What is expected ▸ When you reach the line below that has "You are a GUI", start returning lines exactly, and stop after the line that has "At what coordinates"; skip the pictures.

The records ▸

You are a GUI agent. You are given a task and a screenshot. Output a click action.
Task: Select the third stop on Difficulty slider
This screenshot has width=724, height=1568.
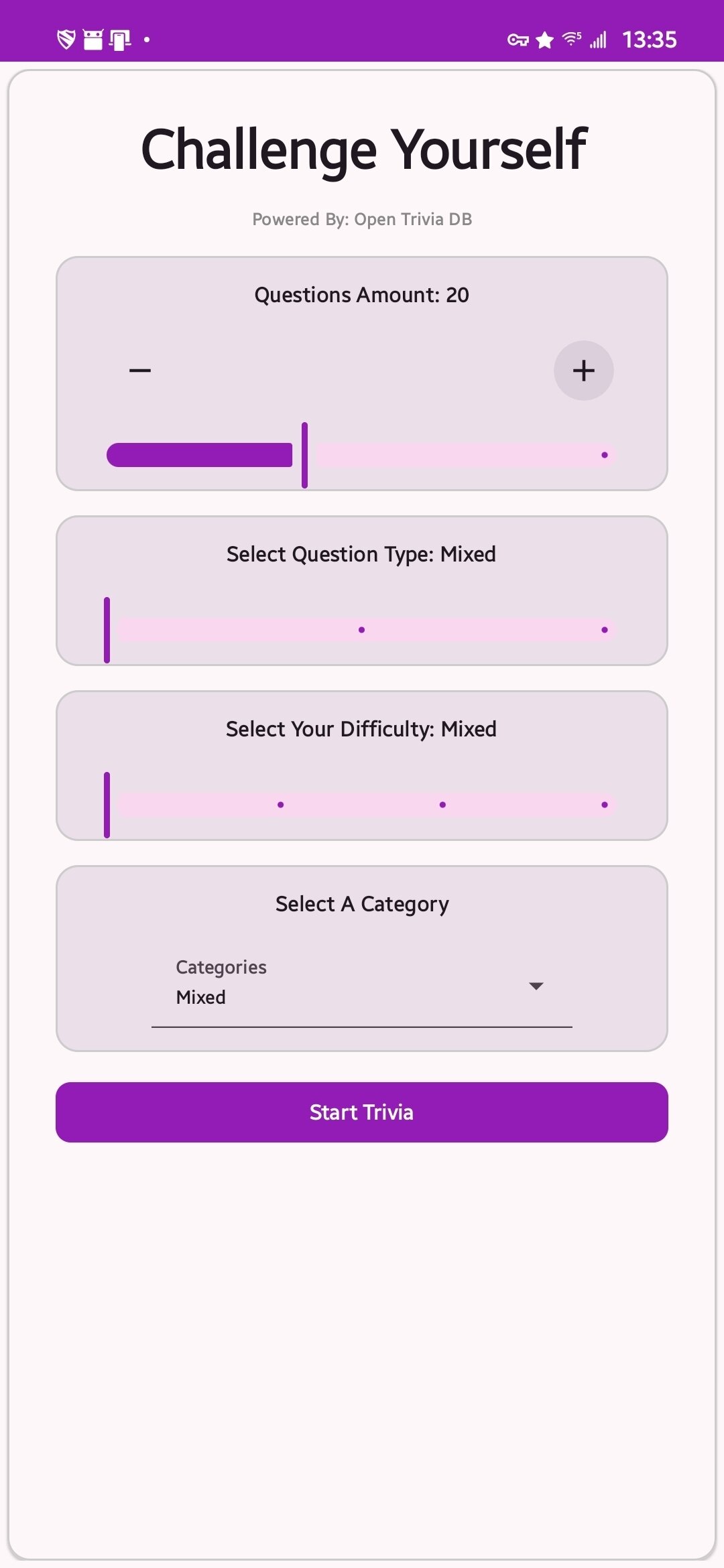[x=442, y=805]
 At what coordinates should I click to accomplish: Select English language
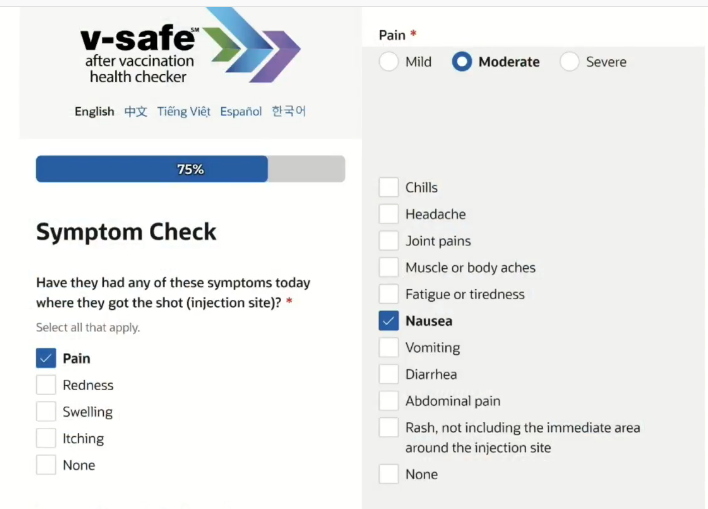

==

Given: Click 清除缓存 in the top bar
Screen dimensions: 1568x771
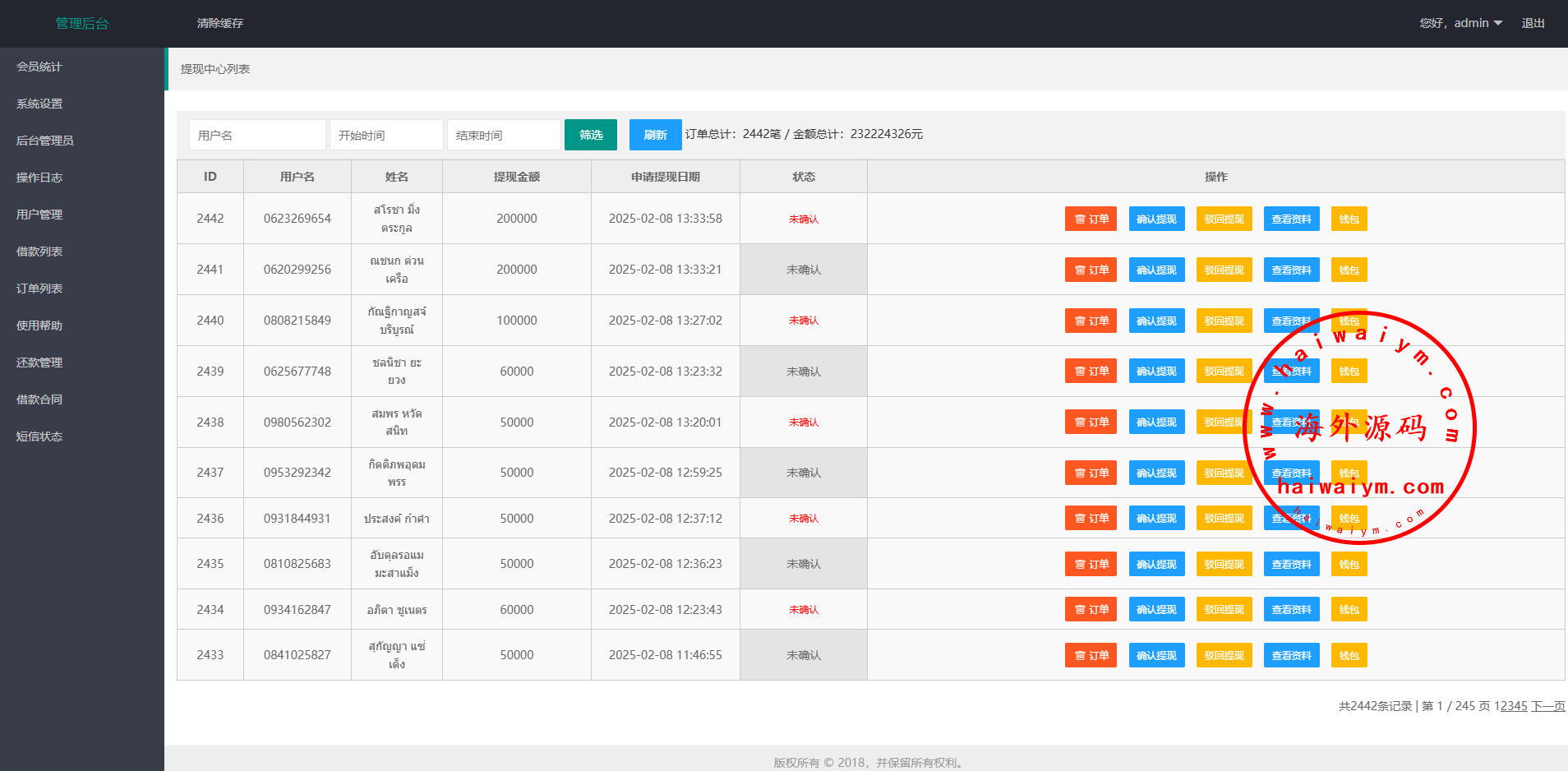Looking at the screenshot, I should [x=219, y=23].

==

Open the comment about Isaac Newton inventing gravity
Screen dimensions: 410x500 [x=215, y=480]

Written solution ▸
You are a GUI agent. You are given a task and a screenshot. Output a click action.
Task: Select the third stop on Difficulty slider
This screenshot has width=724, height=1568.
[x=442, y=805]
 At what coordinates should I click to accomplish: Select English language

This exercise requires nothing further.